WHAT THE TASK REQUIRES = Please find the lines in the entries below that contain the word "size", and copy each one.

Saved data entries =
━━━━━━━━━━

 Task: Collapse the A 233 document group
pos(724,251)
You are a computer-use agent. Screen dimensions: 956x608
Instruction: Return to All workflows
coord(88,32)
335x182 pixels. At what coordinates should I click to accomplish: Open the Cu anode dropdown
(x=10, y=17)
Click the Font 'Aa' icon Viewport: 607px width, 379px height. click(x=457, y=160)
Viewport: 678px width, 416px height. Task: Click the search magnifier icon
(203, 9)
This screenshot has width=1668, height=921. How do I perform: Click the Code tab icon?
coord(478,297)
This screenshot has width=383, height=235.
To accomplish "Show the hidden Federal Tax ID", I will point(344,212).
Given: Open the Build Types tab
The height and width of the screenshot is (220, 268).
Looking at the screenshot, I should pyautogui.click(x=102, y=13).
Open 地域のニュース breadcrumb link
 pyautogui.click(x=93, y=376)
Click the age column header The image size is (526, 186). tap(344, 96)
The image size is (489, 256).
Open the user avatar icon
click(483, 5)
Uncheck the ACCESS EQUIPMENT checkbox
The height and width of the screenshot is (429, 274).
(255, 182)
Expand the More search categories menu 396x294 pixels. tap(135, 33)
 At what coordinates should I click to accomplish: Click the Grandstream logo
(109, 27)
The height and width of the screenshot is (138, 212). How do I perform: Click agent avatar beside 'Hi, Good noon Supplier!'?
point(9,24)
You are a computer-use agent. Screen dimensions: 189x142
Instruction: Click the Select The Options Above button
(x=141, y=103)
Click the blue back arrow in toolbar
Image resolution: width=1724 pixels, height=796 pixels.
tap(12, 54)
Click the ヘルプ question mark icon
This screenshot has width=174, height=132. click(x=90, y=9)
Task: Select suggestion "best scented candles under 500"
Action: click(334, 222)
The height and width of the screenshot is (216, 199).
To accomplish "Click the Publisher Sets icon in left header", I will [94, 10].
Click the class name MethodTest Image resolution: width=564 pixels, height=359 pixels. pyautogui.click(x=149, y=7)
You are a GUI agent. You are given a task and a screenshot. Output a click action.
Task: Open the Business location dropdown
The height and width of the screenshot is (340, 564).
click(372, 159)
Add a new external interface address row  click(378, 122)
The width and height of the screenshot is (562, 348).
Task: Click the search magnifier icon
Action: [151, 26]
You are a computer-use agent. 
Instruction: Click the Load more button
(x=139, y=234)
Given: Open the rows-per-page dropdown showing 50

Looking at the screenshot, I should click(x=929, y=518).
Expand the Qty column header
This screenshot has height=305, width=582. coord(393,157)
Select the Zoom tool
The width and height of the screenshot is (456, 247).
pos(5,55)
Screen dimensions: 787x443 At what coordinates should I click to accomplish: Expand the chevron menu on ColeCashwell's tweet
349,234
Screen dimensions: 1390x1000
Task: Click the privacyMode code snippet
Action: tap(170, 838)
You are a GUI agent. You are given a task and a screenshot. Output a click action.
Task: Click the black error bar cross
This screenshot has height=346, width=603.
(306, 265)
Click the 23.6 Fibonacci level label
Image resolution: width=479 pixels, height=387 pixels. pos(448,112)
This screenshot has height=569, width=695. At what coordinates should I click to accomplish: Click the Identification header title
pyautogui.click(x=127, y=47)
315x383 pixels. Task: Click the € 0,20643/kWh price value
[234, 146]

━━━━━━━━━━

TASK RESULT =
Click the age column header The image size is (526, 186). tap(344, 96)
The image size is (489, 256).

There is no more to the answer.